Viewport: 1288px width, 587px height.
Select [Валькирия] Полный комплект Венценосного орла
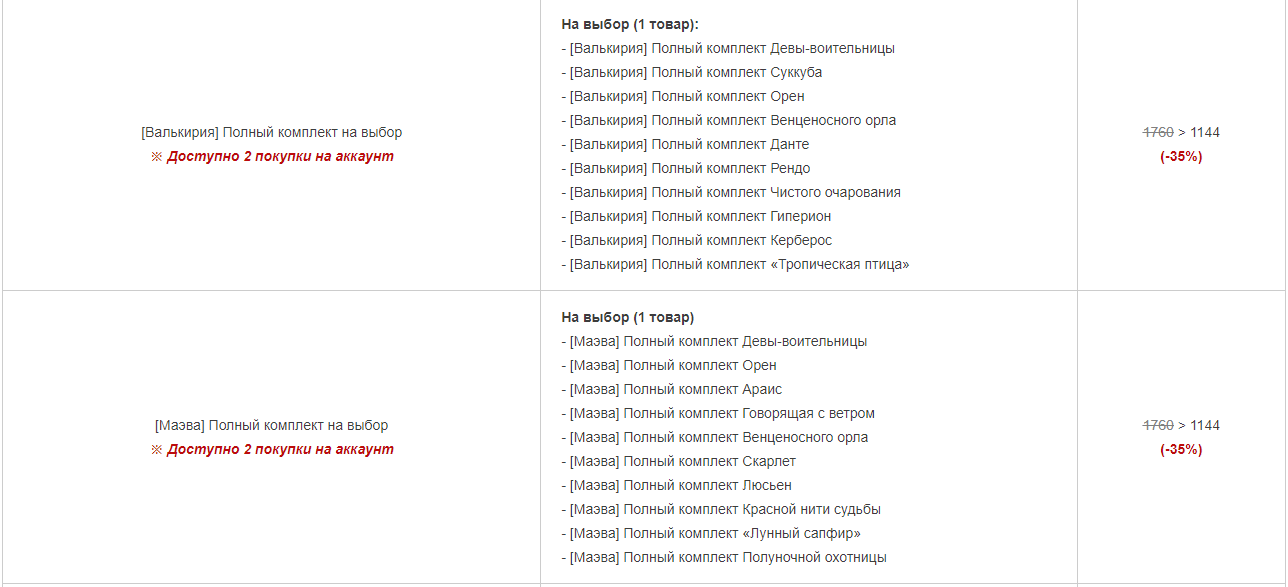pyautogui.click(x=729, y=120)
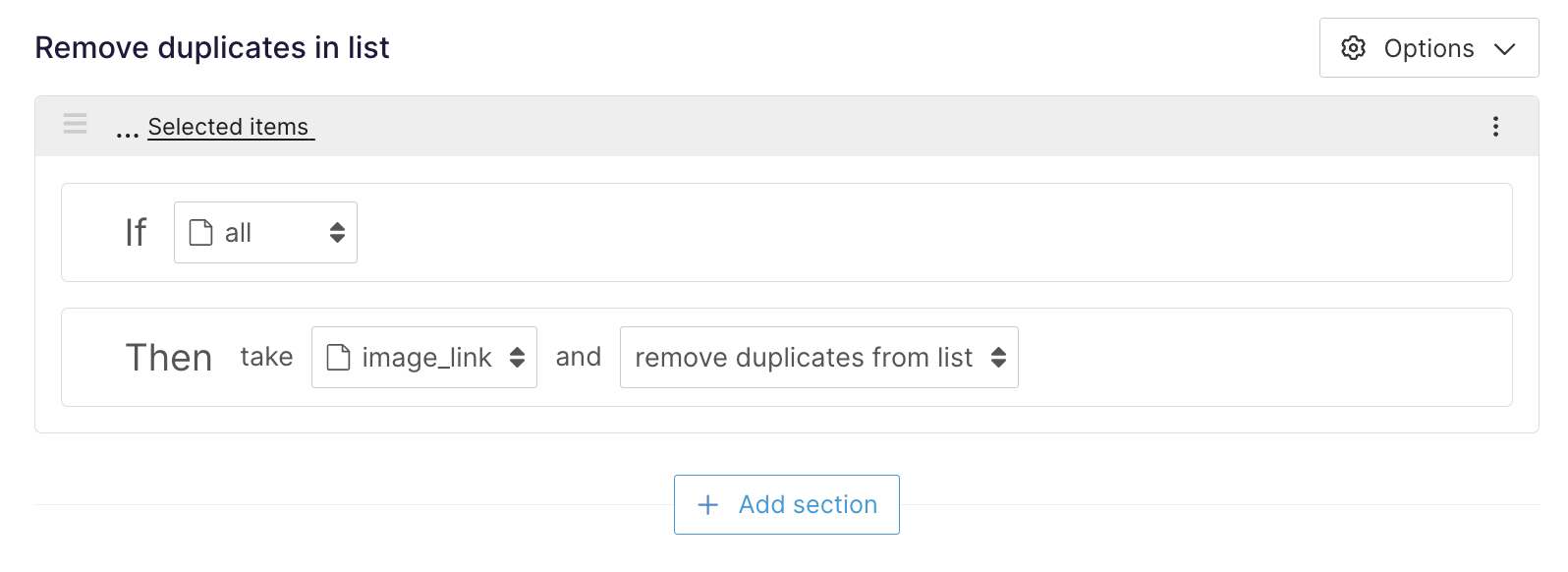1568x572 pixels.
Task: Click the gear icon in Options button
Action: tap(1353, 48)
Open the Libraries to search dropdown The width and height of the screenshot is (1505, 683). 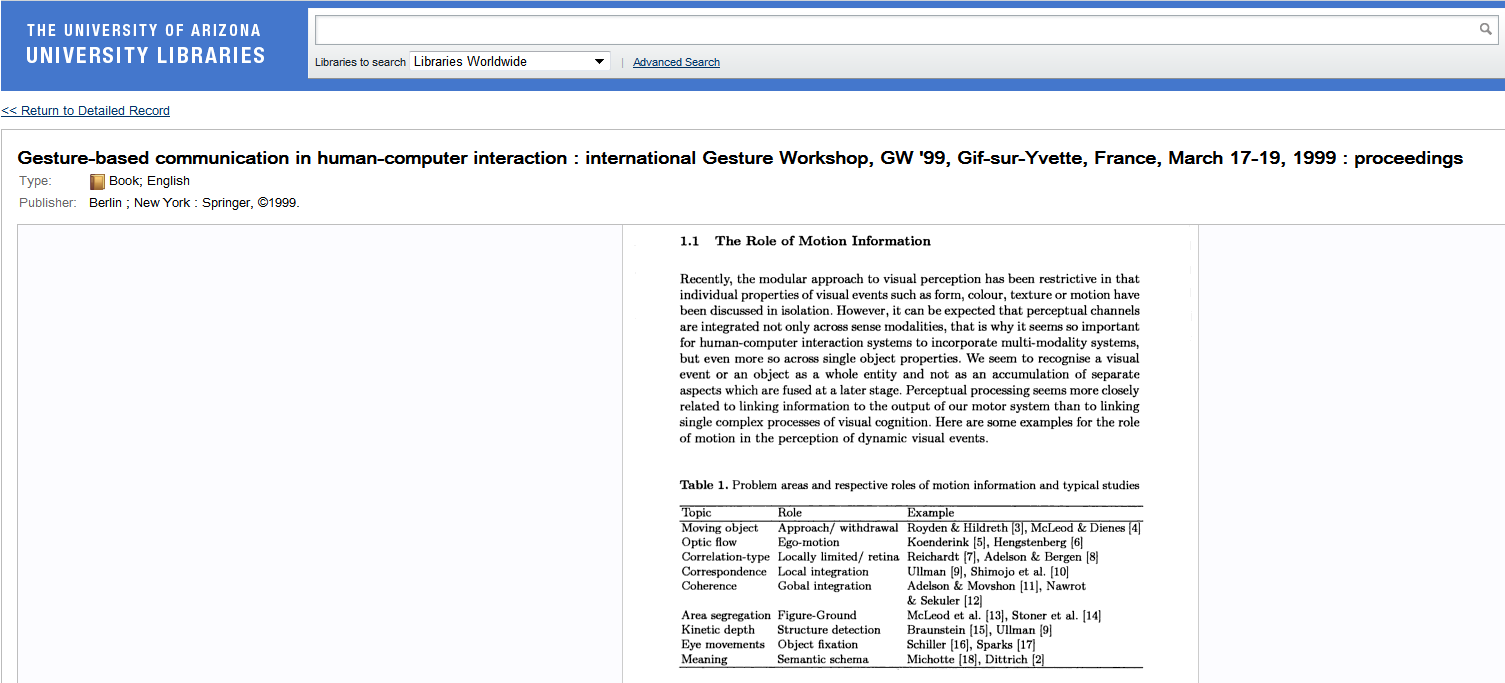click(509, 62)
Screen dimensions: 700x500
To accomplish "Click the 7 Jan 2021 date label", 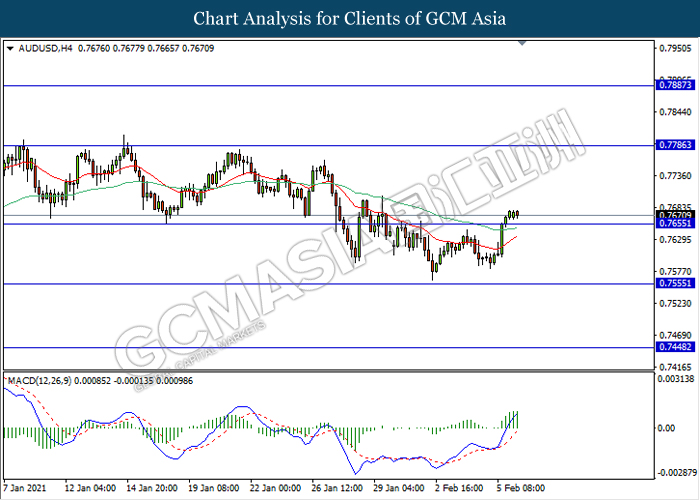I will 23,490.

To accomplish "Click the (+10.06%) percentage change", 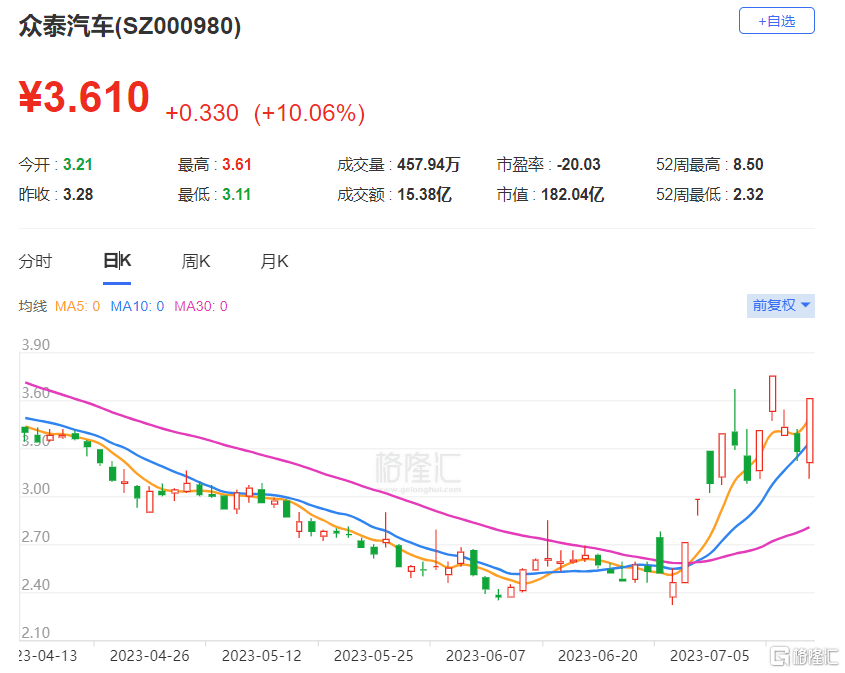I will 309,113.
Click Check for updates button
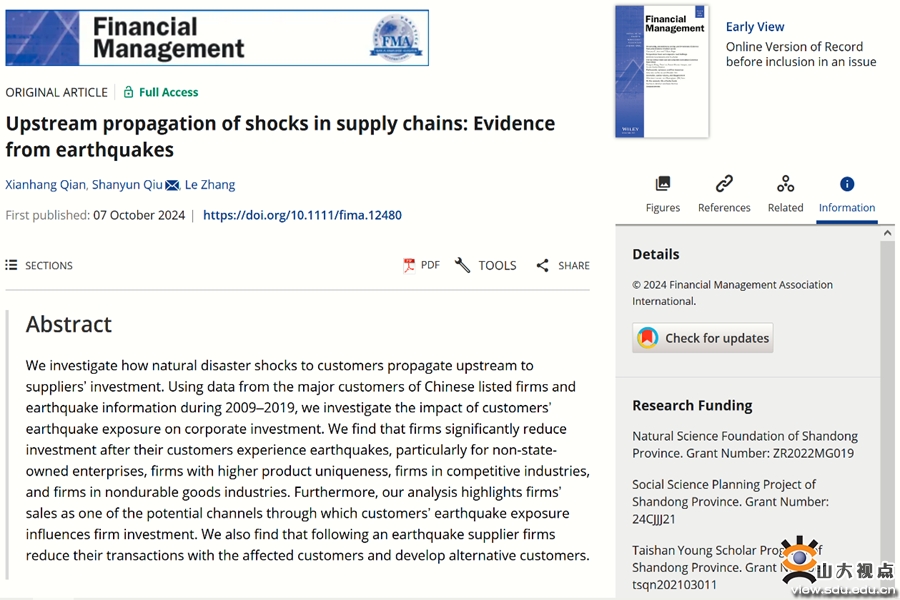 [703, 338]
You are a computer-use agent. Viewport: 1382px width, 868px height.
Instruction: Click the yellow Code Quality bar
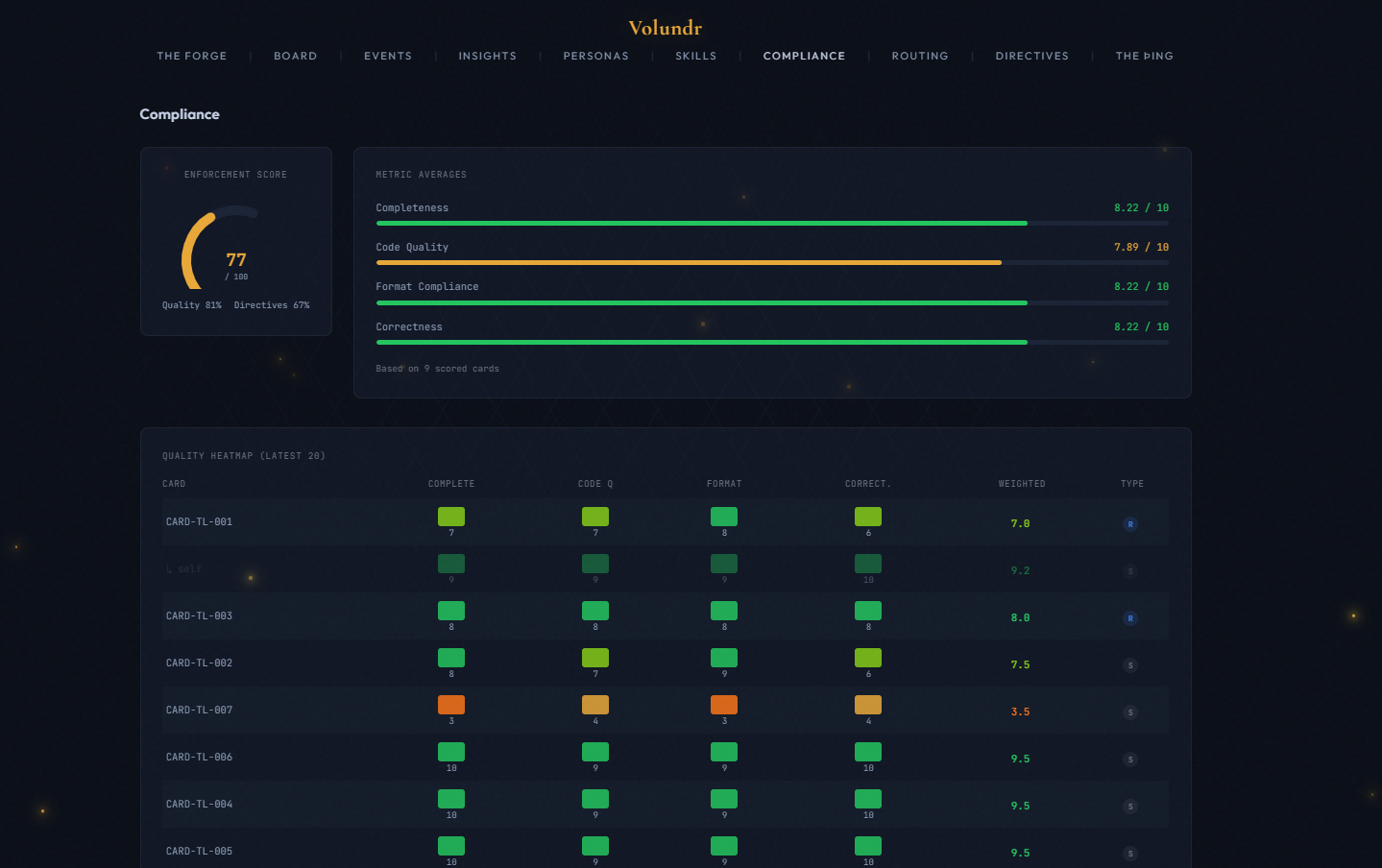688,262
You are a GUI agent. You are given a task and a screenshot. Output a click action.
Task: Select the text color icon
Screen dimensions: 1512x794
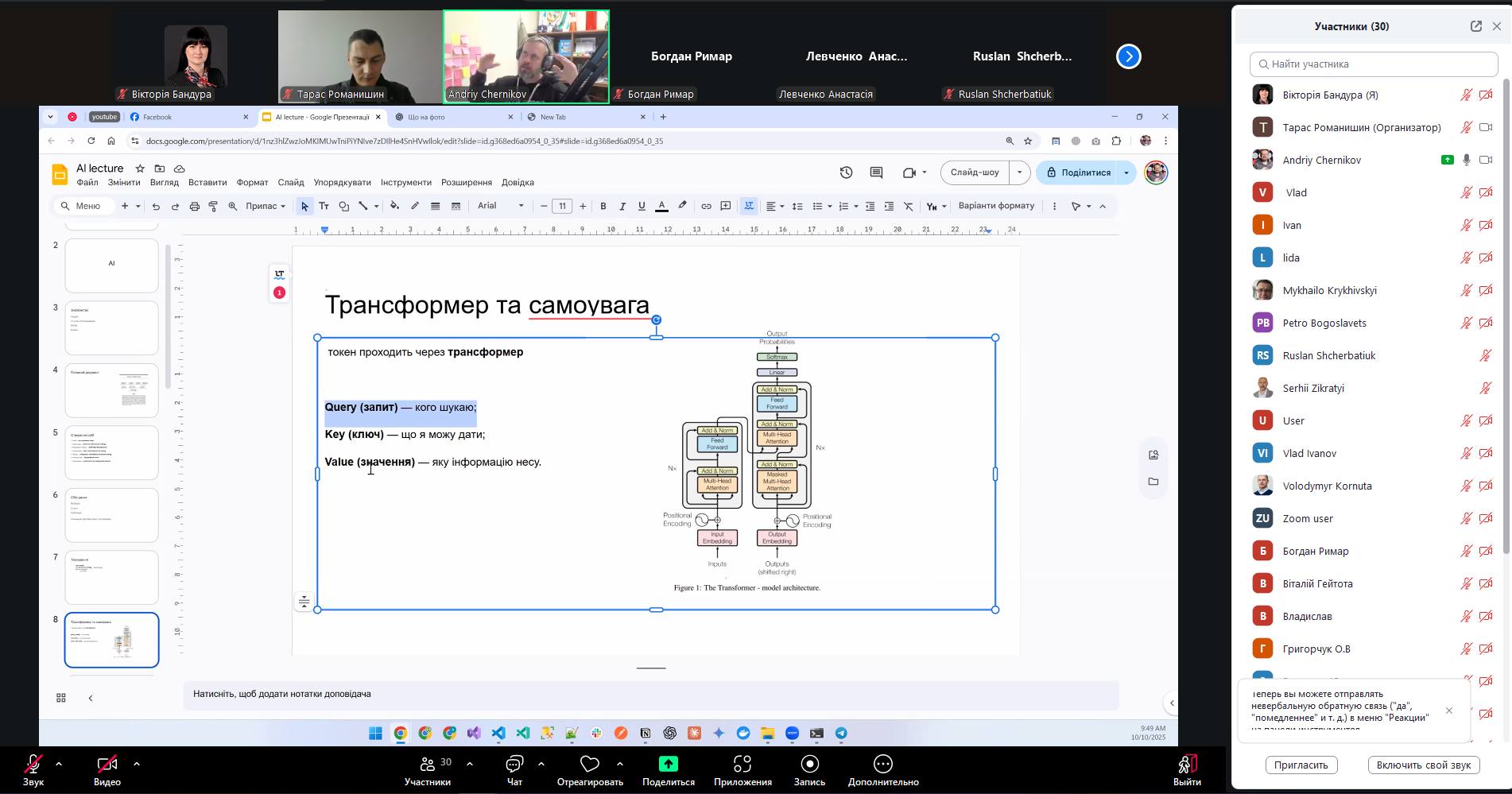click(x=661, y=206)
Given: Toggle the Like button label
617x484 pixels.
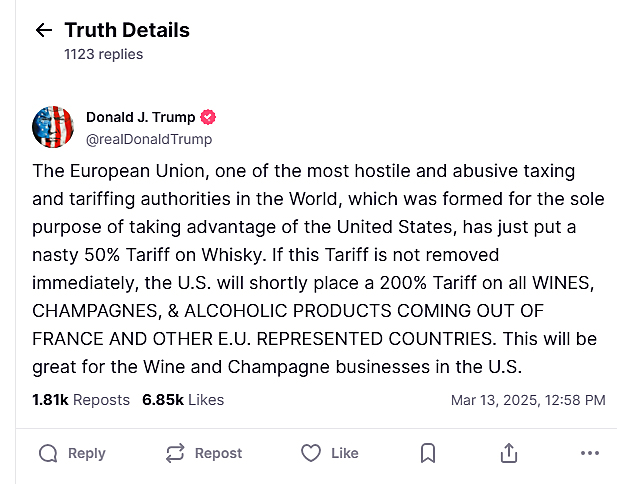Looking at the screenshot, I should pyautogui.click(x=344, y=454).
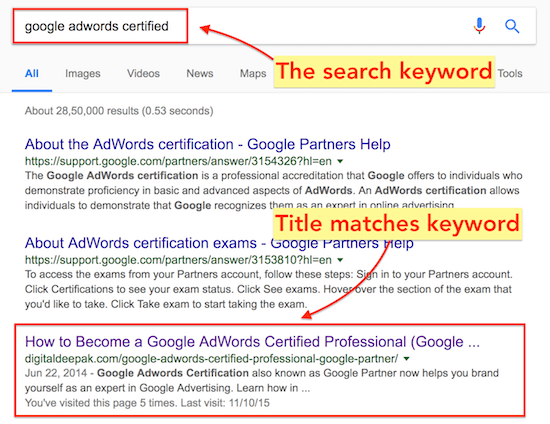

□ □ □

What is needed is an exact repeat of only the lines from the one containing "Click Check for updates button" through the last line of the listing above, both ends included, without the pictures.

Click Check for updates button
 [703, 338]
You are a computer-use agent. Viewport: 1382px width, 868px height.
Instruction: Click the yellow Code Quality bar
688,262
You are a GUI agent. You are given a task and a screenshot. Output a click action.
Task: Select the text color icon
Screen dimensions: 1512x794
click(x=661, y=206)
Given: Toggle the Like button label
617x484 pixels.
Looking at the screenshot, I should pyautogui.click(x=344, y=454).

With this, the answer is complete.